Dari empat calon gubernur Sumatera Barat yang maju kontestasi, bisa disebut hanya terdiri dari dua klaster. Yakni, Aparatur Sipil Negara (ASN) dan profesional. ASN menyangkut birokrasi sipil, bahkan termasuk kepolisian.
Warga non militer, ya sudah pasti sipil. Pensiunan militer? Ya sipil. Pekerja di lingkungan militer? Ya, sipil juga.
Setiap calon gubernur Sumbar sudah pasti seorang yang profesional. Apa yang disebut profesional? Tentu memiliki keahlian yang tak dimiliki sebagian besar masyarakat. Tanpa profesionalitas, seseorang tidak mudah lolos ke dalam kerucut atas pertarungan keterpilihan.
Profesionalitas dalam dunia moderen tentu tergabung dalam organisasi profesi. Seorang sejarawan, tergabung dalam Masyarakat Sejarawan Indonesia. Seorang Insinyur, tergabung dalam Persatuan Insinyur Indonesia. Seorang petani? Belum tentu bergabung dalam Himpunan Kerukunan Tani Indonesia (HKTI).
Saya tentu yakin, setelah pensiun dari dinas kepolisian, seorang Fakhrizal tidak lagi menyebut diri sebagai pensiunan. Tentu beliau memiliki profesi diluar menegakkan hukum. Begitu juga Nasrul Abit, Mahyeldi Ansyarullah dan Mulyadi.
~~ Baru terpikir oleh saya, dalam politik ada yang disebut sebagai satu dan dua kata atas nama seseorang. Dua orang calon gubernur hanya cukup dengan satu kata: Fakhrizal dan Mulyadi. Dua orang lagi, dua kata: Nasrul Abit dan Mahyeldi Ansharullah. Itu jika saya telusuri wikipedia. Penambahan suku atau marga di belakang nama, apakah sudah tak dibenarkan lagi? Dulu, almarhum Husni Kamil Manik mengizinkan saya mencantumkan nama Indra Jaya Piliang dalam kertas suara ~~
Bagi saya, keempat tokoh ini sudah mewakili ketinggian pencapaian profesi, karier, pun kecimpung dalam penanganan urusan pemerintahan. Atau katakanlah dalam wadah yang wah: sebagai abdi negara.

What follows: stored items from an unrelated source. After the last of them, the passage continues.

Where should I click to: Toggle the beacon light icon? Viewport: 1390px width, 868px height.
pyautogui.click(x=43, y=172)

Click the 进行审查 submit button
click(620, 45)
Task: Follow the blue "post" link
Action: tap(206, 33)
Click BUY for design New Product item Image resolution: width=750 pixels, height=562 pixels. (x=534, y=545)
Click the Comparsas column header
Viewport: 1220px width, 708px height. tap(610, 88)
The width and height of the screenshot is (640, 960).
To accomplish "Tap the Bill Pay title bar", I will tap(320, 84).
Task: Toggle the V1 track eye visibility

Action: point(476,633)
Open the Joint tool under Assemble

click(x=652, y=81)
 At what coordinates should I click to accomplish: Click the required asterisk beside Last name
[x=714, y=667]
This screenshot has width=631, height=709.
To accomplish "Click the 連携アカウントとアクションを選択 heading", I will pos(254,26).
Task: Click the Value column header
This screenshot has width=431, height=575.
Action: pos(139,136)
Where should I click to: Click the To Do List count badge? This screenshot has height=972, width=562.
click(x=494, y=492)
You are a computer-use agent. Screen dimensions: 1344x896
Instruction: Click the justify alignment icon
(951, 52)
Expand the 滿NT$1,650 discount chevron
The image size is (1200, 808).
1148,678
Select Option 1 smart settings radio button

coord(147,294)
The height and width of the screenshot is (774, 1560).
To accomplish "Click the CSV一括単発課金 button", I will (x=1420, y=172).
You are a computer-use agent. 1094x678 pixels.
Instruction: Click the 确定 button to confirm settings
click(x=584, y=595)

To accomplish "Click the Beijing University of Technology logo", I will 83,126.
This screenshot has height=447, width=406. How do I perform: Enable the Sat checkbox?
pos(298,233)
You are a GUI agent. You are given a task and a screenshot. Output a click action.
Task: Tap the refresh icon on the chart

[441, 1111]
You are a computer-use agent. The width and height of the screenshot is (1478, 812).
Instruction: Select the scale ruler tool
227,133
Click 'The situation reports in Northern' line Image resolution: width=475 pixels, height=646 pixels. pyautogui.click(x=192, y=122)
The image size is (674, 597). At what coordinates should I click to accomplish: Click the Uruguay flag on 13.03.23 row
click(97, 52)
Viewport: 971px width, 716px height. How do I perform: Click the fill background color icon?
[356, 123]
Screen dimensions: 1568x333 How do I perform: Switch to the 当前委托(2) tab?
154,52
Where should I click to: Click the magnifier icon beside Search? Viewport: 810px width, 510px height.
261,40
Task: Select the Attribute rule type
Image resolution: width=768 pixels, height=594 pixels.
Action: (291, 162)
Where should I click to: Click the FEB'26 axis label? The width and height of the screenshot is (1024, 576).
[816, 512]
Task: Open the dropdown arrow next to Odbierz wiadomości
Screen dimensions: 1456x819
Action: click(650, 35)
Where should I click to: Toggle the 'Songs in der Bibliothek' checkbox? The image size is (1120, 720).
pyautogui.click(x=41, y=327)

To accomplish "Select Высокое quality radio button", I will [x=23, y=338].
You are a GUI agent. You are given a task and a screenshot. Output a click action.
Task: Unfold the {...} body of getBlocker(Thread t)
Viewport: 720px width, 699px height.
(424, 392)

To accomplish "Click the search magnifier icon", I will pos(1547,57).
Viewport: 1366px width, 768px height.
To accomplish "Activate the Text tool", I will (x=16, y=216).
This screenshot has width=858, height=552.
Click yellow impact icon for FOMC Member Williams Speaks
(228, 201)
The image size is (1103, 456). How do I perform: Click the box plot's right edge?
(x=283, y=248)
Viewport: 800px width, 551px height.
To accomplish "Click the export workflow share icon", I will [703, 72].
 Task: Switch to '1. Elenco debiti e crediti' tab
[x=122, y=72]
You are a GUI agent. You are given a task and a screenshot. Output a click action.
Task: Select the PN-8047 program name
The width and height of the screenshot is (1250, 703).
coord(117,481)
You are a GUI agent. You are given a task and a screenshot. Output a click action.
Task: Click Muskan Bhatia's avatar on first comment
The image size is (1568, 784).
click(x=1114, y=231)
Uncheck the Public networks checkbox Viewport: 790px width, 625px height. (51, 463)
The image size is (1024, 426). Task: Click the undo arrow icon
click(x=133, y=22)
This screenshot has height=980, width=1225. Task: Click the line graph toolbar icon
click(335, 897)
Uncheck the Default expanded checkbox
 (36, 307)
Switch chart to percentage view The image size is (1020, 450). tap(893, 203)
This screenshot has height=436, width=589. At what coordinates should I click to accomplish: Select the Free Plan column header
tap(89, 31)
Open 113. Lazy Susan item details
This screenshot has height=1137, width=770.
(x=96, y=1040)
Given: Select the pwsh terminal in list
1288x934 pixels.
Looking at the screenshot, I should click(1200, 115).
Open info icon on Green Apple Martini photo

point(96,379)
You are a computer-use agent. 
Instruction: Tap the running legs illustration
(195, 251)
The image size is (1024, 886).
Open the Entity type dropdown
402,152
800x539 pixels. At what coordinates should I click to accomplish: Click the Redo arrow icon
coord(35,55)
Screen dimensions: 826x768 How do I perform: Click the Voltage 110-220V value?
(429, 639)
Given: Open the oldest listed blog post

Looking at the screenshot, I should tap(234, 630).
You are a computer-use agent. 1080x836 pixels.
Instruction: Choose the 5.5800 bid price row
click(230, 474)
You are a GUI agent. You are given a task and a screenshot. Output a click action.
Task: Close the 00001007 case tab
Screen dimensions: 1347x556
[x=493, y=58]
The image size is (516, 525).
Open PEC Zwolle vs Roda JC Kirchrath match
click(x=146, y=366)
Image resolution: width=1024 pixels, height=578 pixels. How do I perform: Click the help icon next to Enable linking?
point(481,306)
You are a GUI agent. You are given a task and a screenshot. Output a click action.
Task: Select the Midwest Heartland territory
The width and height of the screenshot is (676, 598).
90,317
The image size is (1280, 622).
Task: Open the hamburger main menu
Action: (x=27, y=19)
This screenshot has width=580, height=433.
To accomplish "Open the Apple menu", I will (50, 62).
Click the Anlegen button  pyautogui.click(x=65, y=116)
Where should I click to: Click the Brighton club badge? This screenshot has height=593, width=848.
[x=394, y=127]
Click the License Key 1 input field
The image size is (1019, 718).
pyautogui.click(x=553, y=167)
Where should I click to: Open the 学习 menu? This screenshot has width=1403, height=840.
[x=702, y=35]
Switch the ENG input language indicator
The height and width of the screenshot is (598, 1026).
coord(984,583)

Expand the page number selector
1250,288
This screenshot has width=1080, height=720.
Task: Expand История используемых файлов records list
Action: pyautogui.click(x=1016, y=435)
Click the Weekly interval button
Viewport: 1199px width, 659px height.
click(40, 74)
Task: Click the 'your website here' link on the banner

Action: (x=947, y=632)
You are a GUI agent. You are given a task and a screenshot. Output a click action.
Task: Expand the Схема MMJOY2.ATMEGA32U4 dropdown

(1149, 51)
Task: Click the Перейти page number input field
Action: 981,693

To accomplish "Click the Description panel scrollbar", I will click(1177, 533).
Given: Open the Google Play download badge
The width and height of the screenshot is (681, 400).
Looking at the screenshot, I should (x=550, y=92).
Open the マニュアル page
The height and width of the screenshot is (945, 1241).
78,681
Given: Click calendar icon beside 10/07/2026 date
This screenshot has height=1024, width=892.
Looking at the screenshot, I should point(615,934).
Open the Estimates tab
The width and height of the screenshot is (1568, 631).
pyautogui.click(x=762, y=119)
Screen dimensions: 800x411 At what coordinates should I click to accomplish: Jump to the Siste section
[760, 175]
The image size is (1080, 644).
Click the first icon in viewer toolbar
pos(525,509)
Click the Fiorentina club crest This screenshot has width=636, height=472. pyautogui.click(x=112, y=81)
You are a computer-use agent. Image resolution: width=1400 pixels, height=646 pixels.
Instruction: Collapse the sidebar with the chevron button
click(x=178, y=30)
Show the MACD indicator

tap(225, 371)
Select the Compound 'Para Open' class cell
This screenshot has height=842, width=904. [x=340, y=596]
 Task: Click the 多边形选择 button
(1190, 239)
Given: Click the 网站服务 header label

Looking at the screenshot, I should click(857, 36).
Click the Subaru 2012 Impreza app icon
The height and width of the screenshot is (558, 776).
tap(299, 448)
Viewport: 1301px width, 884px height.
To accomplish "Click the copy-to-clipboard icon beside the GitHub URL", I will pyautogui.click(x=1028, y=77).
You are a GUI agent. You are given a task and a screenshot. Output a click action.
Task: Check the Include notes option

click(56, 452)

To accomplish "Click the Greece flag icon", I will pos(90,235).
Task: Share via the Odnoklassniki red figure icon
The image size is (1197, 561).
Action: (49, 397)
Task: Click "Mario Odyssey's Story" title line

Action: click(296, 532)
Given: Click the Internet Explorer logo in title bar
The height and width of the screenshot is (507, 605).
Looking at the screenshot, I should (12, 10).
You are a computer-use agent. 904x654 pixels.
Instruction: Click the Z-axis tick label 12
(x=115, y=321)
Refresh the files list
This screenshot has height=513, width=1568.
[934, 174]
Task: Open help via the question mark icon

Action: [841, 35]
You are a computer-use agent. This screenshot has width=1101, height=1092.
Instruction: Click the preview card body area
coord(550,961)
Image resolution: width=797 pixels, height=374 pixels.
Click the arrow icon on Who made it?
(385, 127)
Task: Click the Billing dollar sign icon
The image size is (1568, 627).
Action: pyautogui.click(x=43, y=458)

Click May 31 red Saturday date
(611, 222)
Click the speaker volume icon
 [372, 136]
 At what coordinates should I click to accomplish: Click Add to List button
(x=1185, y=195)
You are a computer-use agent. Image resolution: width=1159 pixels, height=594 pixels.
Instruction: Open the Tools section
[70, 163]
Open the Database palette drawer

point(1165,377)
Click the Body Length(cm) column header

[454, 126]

Sejak militer dipisahkan dari kepolisian, kedua institusi dituntut profesional. Sebagai salah satu staf pengajar (tidak tetap) di sekolah tinggi militer, pemberi materi di Badan Intelijen Negara, penyusun kurikulum pendidikan politik di Lembaga Ketahanan Nasional (Lemhannas), anggota Dewan Ketahanan Nasional (Wantannas) dan segala-macam riset, buku, makalah dan tulisan terkait bidang pertahanan dan keamanan, tentu saya mengetahui bagaimana konduite yang disusun bagi seseorang untuk menjadi perwira, sampai jenderal.
Begitu juga dalam tugas selama hampir lima tahun dalam Tim Penjamin Kualitas Reformasi Birokrasi Nasional Republik Indonesia, penyusun naskah akademik RUU Pelayanan Publik, penyusun naskah akademik RUU Penaggulangan Bencana Nasional dan macam-macam sejak dua dekade lalu, tentu segala galemak-peak dalam regulasi sudah saya hadapi.
Yang kini dibutuhkan adalah para pemimpin yang mampu menggerakkan segala macam aturan dari tingkat konstitusi hingga peraturan nagari atau peraturan desa itu menjadi sesuatu yang hidup. Tak terkecuali dalam arah pengembangan profesi di tengah-tengah masyakarat akar umbi. Profesi yang bisa dicapai lewat akademi atau pendidikan vokasi.